[Information supplied]
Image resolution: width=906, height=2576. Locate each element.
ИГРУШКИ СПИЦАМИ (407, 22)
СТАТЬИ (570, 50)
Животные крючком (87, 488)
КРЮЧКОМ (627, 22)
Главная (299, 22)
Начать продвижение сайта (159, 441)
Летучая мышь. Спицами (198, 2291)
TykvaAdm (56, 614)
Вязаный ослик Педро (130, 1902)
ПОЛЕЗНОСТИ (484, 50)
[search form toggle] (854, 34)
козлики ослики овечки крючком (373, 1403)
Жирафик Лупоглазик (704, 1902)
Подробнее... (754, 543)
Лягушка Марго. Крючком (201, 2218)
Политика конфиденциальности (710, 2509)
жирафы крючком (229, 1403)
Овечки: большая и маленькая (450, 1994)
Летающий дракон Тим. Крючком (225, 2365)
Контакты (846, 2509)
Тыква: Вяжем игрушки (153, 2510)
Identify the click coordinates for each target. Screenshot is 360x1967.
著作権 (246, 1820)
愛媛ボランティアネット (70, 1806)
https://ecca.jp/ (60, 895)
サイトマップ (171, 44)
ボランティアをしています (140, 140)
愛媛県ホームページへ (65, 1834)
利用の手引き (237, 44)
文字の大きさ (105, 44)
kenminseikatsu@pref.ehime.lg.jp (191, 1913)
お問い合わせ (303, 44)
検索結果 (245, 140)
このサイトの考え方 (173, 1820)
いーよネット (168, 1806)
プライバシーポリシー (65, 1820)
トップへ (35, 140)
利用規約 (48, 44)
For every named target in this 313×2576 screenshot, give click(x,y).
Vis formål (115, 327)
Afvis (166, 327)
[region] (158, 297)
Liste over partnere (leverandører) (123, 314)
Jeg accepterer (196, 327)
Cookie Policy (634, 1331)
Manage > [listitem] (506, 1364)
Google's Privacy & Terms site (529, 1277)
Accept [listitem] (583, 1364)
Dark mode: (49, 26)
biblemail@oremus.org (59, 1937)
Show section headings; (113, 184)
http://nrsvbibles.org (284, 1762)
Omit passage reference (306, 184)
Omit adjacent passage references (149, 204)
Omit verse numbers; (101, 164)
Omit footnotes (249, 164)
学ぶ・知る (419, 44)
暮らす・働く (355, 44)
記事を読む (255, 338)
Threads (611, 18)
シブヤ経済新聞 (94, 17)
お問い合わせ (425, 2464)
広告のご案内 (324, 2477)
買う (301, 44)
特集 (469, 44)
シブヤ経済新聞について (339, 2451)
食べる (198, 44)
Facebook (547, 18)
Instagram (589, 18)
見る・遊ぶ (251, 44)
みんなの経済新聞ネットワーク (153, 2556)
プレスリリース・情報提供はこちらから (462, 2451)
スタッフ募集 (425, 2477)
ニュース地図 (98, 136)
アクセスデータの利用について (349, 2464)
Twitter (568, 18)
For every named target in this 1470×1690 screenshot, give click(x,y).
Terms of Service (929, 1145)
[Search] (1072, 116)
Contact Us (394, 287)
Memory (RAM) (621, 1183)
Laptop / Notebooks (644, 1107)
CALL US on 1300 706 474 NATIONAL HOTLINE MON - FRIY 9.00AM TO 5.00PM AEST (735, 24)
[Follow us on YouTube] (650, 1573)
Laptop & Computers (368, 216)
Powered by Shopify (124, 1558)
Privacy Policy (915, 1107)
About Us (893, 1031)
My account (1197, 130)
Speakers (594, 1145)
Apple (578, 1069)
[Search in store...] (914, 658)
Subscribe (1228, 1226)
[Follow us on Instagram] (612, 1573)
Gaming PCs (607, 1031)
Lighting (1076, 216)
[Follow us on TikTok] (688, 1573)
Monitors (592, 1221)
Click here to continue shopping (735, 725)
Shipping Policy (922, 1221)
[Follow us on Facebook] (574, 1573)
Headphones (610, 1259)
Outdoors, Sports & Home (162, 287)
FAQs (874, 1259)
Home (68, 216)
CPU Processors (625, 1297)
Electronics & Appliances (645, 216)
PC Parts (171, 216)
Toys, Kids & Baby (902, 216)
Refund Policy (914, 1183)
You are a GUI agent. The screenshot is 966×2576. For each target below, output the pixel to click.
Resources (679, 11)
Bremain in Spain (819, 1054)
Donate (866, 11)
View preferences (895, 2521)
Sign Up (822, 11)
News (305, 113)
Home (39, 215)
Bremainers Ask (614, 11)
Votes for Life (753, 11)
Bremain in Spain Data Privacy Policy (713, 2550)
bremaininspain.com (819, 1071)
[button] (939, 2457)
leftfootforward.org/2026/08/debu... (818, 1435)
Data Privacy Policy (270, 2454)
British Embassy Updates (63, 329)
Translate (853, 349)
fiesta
[/Information supplied]
Task statement: Down to the last line, restate the records exactly.

Solution to this exercise:
Image resolution: width=906, height=2576. Locate each element.
ИГРУШКИ СПИЦАМИ (407, 22)
СТАТЬИ (570, 50)
Животные крючком (87, 488)
КРЮЧКОМ (627, 22)
Главная (299, 22)
Начать продвижение сайта (159, 441)
Летучая мышь. Спицами (198, 2291)
TykvaAdm (56, 614)
Вязаный ослик Педро (130, 1902)
ПОЛЕЗНОСТИ (484, 50)
[search form toggle] (854, 34)
козлики ослики овечки крючком (373, 1403)
Жирафик Лупоглазик (704, 1902)
Подробнее... (754, 543)
Лягушка Марго. Крючком (201, 2218)
Политика конфиденциальности (710, 2509)
жирафы крючком (229, 1403)
Овечки: большая и маленькая (450, 1994)
Летающий дракон Тим. Крючком (225, 2365)
Контакты (846, 2509)
Тыква: Вяжем игрушки (153, 2510)
Identify the click coordinates for each target. Screenshot is 360x1967.
著作権 (246, 1820)
愛媛ボランティアネット (70, 1806)
https://ecca.jp/ (60, 895)
サイトマップ (171, 44)
ボランティアをしています (140, 140)
愛媛県ホームページへ (65, 1834)
利用の手引き (237, 44)
文字の大きさ (105, 44)
kenminseikatsu@pref.ehime.lg.jp (191, 1913)
お問い合わせ (303, 44)
検索結果 (245, 140)
このサイトの考え方 (173, 1820)
いーよネット (168, 1806)
プライバシーポリシー (65, 1820)
トップへ (35, 140)
利用規約 (48, 44)
For every named target in this 313×2576 screenshot, give click(x,y).
Vis formål (115, 327)
Afvis (166, 327)
[region] (158, 297)
Liste over partnere (leverandører) (123, 314)
Jeg accepterer (196, 327)
Cookie Policy (634, 1331)
Manage > [listitem] (506, 1364)
Google's Privacy & Terms site (529, 1277)
Accept [listitem] (583, 1364)
Dark mode: (49, 26)
biblemail@oremus.org (59, 1937)
Show section headings; (113, 184)
http://nrsvbibles.org (284, 1762)
Omit passage reference (306, 184)
Omit adjacent passage references (149, 204)
Omit verse numbers; (101, 164)
Omit footnotes (249, 164)
学ぶ・知る (419, 44)
暮らす・働く (355, 44)
記事を読む (255, 338)
Threads (611, 18)
シブヤ経済新聞 (94, 17)
お問い合わせ (425, 2464)
広告のご案内 (324, 2477)
買う (301, 44)
特集 (469, 44)
シブヤ経済新聞について (339, 2451)
食べる (198, 44)
Facebook (547, 18)
Instagram (589, 18)
見る・遊ぶ (251, 44)
みんなの経済新聞ネットワーク (153, 2556)
プレスリリース・情報提供はこちらから (462, 2451)
スタッフ募集 (425, 2477)
ニュース地図 (98, 136)
アクセスデータの利用について (349, 2464)
Twitter (568, 18)
For every named target in this 1470×1690 screenshot, give click(x,y).
Terms of Service (929, 1145)
[Search] (1072, 116)
Contact Us (394, 287)
Memory (RAM) (621, 1183)
Laptop / Notebooks (644, 1107)
CALL US on 1300 706 474 NATIONAL HOTLINE MON - FRIY 9.00AM TO 5.00PM AEST (735, 24)
[Follow us on YouTube] (650, 1573)
Laptop & Computers (368, 216)
Powered by Shopify (124, 1558)
Privacy Policy (915, 1107)
About Us (893, 1031)
My account (1197, 130)
Speakers (594, 1145)
Apple (578, 1069)
[Search in store...] (914, 658)
Subscribe (1228, 1226)
[Follow us on Instagram] (612, 1573)
Gaming PCs (607, 1031)
Lighting (1076, 216)
[Follow us on TikTok] (688, 1573)
Monitors (592, 1221)
Click here to continue shopping (735, 725)
Shipping Policy (922, 1221)
[Follow us on Facebook] (574, 1573)
Headphones (610, 1259)
Outdoors, Sports & Home (162, 287)
FAQs (874, 1259)
Home (68, 216)
CPU Processors (625, 1297)
Electronics & Appliances (645, 216)
PC Parts (171, 216)
Toys, Kids & Baby (902, 216)
Refund Policy (914, 1183)
You are a GUI agent. The screenshot is 966×2576. For each target below, output the pixel to click.
Resources (679, 11)
Bremain in Spain (819, 1054)
Donate (866, 11)
View preferences (895, 2521)
Sign Up (822, 11)
News (305, 113)
Home (39, 215)
Bremainers Ask (614, 11)
Votes for Life (753, 11)
Bremain in Spain Data Privacy Policy (713, 2550)
bremaininspain.com (819, 1071)
[button] (939, 2457)
leftfootforward.org/2026/08/debu... (818, 1435)
Data Privacy Policy (270, 2454)
British Embassy Updates (63, 329)
Translate (853, 349)
fiesta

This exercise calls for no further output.